Problem details
Reproduce every one of the following items verbatim, preserving each line without alteration.

Provided data
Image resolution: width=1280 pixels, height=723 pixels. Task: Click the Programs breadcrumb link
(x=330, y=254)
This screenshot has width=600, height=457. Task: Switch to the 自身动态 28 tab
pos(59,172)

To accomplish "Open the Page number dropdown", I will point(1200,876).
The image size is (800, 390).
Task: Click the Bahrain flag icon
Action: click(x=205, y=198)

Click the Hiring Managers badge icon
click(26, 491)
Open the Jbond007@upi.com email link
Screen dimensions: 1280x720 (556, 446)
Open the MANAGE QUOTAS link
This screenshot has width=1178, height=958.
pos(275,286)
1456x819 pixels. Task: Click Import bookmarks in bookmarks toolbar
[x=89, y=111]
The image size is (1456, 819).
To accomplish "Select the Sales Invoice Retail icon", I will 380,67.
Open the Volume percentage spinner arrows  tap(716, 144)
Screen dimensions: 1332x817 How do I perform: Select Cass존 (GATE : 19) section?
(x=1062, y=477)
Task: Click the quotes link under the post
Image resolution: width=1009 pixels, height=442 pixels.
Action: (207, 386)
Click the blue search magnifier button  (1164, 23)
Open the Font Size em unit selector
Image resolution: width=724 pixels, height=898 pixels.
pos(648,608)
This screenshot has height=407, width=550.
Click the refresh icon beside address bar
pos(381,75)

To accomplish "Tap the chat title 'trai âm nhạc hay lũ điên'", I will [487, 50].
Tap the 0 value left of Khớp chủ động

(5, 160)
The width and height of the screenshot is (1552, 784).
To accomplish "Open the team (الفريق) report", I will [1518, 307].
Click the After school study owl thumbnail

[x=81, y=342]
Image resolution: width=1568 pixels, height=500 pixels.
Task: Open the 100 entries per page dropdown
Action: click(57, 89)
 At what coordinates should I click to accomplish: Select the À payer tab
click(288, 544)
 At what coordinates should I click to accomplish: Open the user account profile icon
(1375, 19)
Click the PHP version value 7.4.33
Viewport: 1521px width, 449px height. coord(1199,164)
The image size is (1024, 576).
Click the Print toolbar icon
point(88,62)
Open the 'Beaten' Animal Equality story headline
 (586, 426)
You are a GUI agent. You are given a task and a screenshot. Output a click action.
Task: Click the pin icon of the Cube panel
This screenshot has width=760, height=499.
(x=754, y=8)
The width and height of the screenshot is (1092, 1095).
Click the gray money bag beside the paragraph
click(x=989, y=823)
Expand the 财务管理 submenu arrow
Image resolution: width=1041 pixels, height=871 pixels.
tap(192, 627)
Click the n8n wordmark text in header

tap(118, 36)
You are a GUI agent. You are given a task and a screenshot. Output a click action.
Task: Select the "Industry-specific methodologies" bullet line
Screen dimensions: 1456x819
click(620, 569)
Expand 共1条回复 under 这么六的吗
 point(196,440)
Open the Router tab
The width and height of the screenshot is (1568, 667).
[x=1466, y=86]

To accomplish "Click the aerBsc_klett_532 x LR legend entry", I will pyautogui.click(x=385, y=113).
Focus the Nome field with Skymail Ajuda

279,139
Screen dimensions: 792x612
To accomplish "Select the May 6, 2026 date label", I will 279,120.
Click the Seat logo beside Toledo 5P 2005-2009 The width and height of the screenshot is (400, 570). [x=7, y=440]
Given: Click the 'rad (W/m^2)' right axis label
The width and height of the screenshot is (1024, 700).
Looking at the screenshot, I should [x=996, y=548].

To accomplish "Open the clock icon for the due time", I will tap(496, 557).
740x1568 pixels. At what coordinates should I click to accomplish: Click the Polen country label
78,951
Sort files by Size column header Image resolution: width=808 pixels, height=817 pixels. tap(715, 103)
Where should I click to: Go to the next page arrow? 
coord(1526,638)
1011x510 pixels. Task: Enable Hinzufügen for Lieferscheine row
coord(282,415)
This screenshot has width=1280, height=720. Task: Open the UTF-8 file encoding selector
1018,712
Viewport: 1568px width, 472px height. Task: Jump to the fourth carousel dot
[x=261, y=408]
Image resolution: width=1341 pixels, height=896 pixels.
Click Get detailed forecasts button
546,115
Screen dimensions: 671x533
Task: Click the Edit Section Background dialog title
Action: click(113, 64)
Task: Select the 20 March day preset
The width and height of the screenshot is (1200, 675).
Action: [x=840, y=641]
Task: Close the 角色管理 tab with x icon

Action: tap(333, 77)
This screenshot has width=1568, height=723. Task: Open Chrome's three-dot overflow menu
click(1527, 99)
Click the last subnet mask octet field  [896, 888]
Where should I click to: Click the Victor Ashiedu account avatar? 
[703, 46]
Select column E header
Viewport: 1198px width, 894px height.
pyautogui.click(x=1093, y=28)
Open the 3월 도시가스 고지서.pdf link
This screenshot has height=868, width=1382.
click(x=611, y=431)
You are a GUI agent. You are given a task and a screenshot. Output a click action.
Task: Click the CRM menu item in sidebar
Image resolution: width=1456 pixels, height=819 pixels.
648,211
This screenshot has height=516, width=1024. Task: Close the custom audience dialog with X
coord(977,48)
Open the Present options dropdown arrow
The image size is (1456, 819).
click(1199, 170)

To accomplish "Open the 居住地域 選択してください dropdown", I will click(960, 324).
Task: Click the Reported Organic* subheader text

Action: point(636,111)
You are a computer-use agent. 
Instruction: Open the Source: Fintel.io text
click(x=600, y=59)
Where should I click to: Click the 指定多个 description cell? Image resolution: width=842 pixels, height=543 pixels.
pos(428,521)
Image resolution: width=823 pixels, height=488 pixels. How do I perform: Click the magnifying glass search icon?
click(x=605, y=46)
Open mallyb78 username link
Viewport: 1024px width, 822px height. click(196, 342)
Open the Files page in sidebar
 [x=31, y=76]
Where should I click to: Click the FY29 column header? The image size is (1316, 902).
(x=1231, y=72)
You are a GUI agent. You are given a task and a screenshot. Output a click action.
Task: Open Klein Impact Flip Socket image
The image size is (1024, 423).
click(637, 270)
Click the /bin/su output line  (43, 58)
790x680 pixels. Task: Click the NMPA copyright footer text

Answer
Image resolution: width=1280 pixels, height=723 pixels. Task: Click the Programs breadcrumb link
(x=330, y=254)
This screenshot has width=600, height=457. Task: Switch to the 自身动态 28 tab
pos(59,172)

To accomplish "Open the Page number dropdown", I will point(1200,876).
The image size is (800, 390).
Task: Click the Bahrain flag icon
Action: click(x=205, y=198)

Click the Hiring Managers badge icon
click(26, 491)
Open the Jbond007@upi.com email link
Screen dimensions: 1280x720 (556, 446)
Open the MANAGE QUOTAS link
This screenshot has width=1178, height=958.
pos(275,286)
1456x819 pixels. Task: Click Import bookmarks in bookmarks toolbar
[x=89, y=111]
The image size is (1456, 819).
To accomplish "Select the Sales Invoice Retail icon", I will 380,67.
Open the Volume percentage spinner arrows  tap(716, 144)
Screen dimensions: 1332x817 How do I perform: Select Cass존 (GATE : 19) section?
(x=1062, y=477)
Task: Click the quotes link under the post
Image resolution: width=1009 pixels, height=442 pixels.
Action: (207, 386)
Click the blue search magnifier button  (1164, 23)
Open the Font Size em unit selector
Image resolution: width=724 pixels, height=898 pixels.
pos(648,608)
This screenshot has height=407, width=550.
Click the refresh icon beside address bar
pos(381,75)

To accomplish "Tap the chat title 'trai âm nhạc hay lũ điên'", I will [487, 50].
Tap the 0 value left of Khớp chủ động

(5, 160)
The width and height of the screenshot is (1552, 784).
To accomplish "Open the team (الفريق) report", I will [1518, 307].
Click the After school study owl thumbnail

[x=81, y=342]
Image resolution: width=1568 pixels, height=500 pixels.
Task: Open the 100 entries per page dropdown
Action: click(57, 89)
 At what coordinates should I click to accomplish: Select the À payer tab
click(288, 544)
 At what coordinates should I click to accomplish: Open the user account profile icon
(1375, 19)
Click the PHP version value 7.4.33
Viewport: 1521px width, 449px height. coord(1199,164)
The image size is (1024, 576).
Click the Print toolbar icon
point(88,62)
Open the 'Beaten' Animal Equality story headline
 (586, 426)
You are a GUI agent. You are given a task and a screenshot. Output a click action.
Task: Click the pin icon of the Cube panel
This screenshot has width=760, height=499.
(x=754, y=8)
The width and height of the screenshot is (1092, 1095).
Click the gray money bag beside the paragraph
click(x=989, y=823)
Expand the 财务管理 submenu arrow
Image resolution: width=1041 pixels, height=871 pixels.
tap(192, 627)
Click the n8n wordmark text in header

tap(118, 36)
You are a GUI agent. You are given a task and a screenshot. Output a click action.
Task: Select the "Industry-specific methodologies" bullet line
Screen dimensions: 1456x819
click(620, 569)
Expand 共1条回复 under 这么六的吗
 point(196,440)
Open the Router tab
The width and height of the screenshot is (1568, 667).
[x=1466, y=86]

To accomplish "Click the aerBsc_klett_532 x LR legend entry", I will pyautogui.click(x=385, y=113).
Focus the Nome field with Skymail Ajuda

279,139
Screen dimensions: 792x612
To accomplish "Select the May 6, 2026 date label", I will 279,120.
Click the Seat logo beside Toledo 5P 2005-2009 The width and height of the screenshot is (400, 570). [x=7, y=440]
Given: Click the 'rad (W/m^2)' right axis label
The width and height of the screenshot is (1024, 700).
Looking at the screenshot, I should [x=996, y=548].

To accomplish "Open the clock icon for the due time", I will tap(496, 557).
740x1568 pixels. At what coordinates should I click to accomplish: Click the Polen country label
78,951
Sort files by Size column header Image resolution: width=808 pixels, height=817 pixels. tap(715, 103)
Where should I click to: Go to the next page arrow? 
coord(1526,638)
1011x510 pixels. Task: Enable Hinzufügen for Lieferscheine row
coord(282,415)
This screenshot has width=1280, height=720. Task: Open the UTF-8 file encoding selector
1018,712
Viewport: 1568px width, 472px height. Task: Jump to the fourth carousel dot
[x=261, y=408]
Image resolution: width=1341 pixels, height=896 pixels.
Click Get detailed forecasts button
546,115
Screen dimensions: 671x533
Task: Click the Edit Section Background dialog title
Action: click(113, 64)
Task: Select the 20 March day preset
The width and height of the screenshot is (1200, 675).
Action: [x=840, y=641]
Task: Close the 角色管理 tab with x icon

Action: tap(333, 77)
This screenshot has width=1568, height=723. Task: Open Chrome's three-dot overflow menu
click(1527, 99)
Click the last subnet mask octet field  [896, 888]
Where should I click to: Click the Victor Ashiedu account avatar? 
[703, 46]
Select column E header
Viewport: 1198px width, 894px height.
pyautogui.click(x=1093, y=28)
Open the 3월 도시가스 고지서.pdf link
This screenshot has height=868, width=1382.
click(x=611, y=431)
You are a GUI agent. You are given a task and a screenshot. Output a click action.
Task: Click the CRM menu item in sidebar
Image resolution: width=1456 pixels, height=819 pixels.
648,211
This screenshot has height=516, width=1024. Task: Close the custom audience dialog with X
coord(977,48)
Open the Present options dropdown arrow
The image size is (1456, 819).
click(1199, 170)

To accomplish "Open the 居住地域 選択してください dropdown", I will click(960, 324).
Task: Click the Reported Organic* subheader text

Action: point(636,111)
You are a computer-use agent. 
Instruction: Open the Source: Fintel.io text
click(x=600, y=59)
Where should I click to: Click the 指定多个 description cell? Image resolution: width=842 pixels, height=543 pixels.
pos(428,521)
Image resolution: width=823 pixels, height=488 pixels. How do I perform: Click the magnifying glass search icon?
click(x=605, y=46)
Open mallyb78 username link
Viewport: 1024px width, 822px height. click(196, 342)
Open the Files page in sidebar
 [x=31, y=76]
Where should I click to: Click the FY29 column header? The image size is (1316, 902).
(x=1231, y=72)
You are a GUI agent. You are given a task and a screenshot. Output a click action.
Task: Open Klein Impact Flip Socket image
The image size is (1024, 423).
click(637, 270)
Click the /bin/su output line  (43, 58)
790x680 pixels. Task: Click the NMPA copyright footer text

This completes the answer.